◆ PROVIDED MATERIAL:
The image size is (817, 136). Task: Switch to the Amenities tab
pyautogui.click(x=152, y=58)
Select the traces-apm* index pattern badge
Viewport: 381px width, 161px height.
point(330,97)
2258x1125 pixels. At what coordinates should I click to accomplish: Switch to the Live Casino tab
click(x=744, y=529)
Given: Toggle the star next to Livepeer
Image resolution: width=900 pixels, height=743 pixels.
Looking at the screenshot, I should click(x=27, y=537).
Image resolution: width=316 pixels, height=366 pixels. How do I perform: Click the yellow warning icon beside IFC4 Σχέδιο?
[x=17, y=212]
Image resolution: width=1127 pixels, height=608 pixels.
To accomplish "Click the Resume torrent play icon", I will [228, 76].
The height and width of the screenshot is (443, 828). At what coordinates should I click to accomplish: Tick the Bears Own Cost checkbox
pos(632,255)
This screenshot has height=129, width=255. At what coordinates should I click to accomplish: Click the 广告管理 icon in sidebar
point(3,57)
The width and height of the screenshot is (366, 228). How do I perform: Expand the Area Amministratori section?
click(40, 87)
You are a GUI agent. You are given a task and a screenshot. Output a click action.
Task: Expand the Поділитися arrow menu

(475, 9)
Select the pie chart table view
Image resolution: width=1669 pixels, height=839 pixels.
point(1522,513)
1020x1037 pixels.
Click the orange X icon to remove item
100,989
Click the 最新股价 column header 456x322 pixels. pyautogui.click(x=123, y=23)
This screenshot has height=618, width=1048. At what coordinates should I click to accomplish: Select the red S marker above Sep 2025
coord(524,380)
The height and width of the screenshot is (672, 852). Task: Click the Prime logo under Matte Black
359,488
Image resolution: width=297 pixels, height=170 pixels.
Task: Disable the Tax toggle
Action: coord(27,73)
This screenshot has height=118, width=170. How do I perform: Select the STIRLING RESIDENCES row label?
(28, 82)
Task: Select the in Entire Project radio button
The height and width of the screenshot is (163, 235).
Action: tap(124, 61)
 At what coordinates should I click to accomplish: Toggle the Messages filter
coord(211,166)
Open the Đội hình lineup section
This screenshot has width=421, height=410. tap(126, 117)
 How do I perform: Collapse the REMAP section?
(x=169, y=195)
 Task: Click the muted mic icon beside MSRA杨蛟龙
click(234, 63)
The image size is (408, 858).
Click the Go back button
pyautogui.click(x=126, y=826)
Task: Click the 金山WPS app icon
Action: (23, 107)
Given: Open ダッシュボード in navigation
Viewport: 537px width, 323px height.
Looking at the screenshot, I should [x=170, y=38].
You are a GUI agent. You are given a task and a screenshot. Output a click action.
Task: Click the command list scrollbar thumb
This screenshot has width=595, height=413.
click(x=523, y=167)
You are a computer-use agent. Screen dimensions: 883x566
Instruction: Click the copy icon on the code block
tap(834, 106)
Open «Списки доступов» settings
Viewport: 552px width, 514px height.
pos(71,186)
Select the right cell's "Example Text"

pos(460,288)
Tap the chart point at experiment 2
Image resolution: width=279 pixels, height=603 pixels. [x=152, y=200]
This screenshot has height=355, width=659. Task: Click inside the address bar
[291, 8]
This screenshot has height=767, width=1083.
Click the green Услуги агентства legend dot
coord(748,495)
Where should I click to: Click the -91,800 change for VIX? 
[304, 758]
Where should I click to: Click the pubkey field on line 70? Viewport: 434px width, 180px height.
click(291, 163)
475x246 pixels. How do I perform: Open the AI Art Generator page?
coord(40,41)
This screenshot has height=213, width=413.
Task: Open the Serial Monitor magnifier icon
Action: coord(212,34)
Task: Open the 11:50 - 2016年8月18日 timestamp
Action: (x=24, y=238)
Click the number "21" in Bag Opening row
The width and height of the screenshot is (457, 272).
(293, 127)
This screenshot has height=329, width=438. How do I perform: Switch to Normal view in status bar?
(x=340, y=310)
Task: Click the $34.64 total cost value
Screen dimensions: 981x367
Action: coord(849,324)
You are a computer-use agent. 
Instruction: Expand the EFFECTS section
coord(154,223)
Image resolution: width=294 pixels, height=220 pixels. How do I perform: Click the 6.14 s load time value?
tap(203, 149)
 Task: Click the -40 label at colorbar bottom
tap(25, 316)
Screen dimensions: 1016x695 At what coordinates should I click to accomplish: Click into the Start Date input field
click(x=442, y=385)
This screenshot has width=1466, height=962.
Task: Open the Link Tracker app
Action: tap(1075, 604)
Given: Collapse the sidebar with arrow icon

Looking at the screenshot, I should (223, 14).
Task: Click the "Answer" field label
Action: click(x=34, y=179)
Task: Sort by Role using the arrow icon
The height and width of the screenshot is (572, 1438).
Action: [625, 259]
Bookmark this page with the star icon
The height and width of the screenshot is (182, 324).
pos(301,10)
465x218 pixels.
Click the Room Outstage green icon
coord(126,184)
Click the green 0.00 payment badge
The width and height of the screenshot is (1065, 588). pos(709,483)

◆ EXERCISE AIM: Find the lines above that contain the word "computer" and copy each one.

◆ SOLUTION FOR THIS TASK:
You are a computer-use agent. Screen dimensions: 883x566
You are a computer-use agent. 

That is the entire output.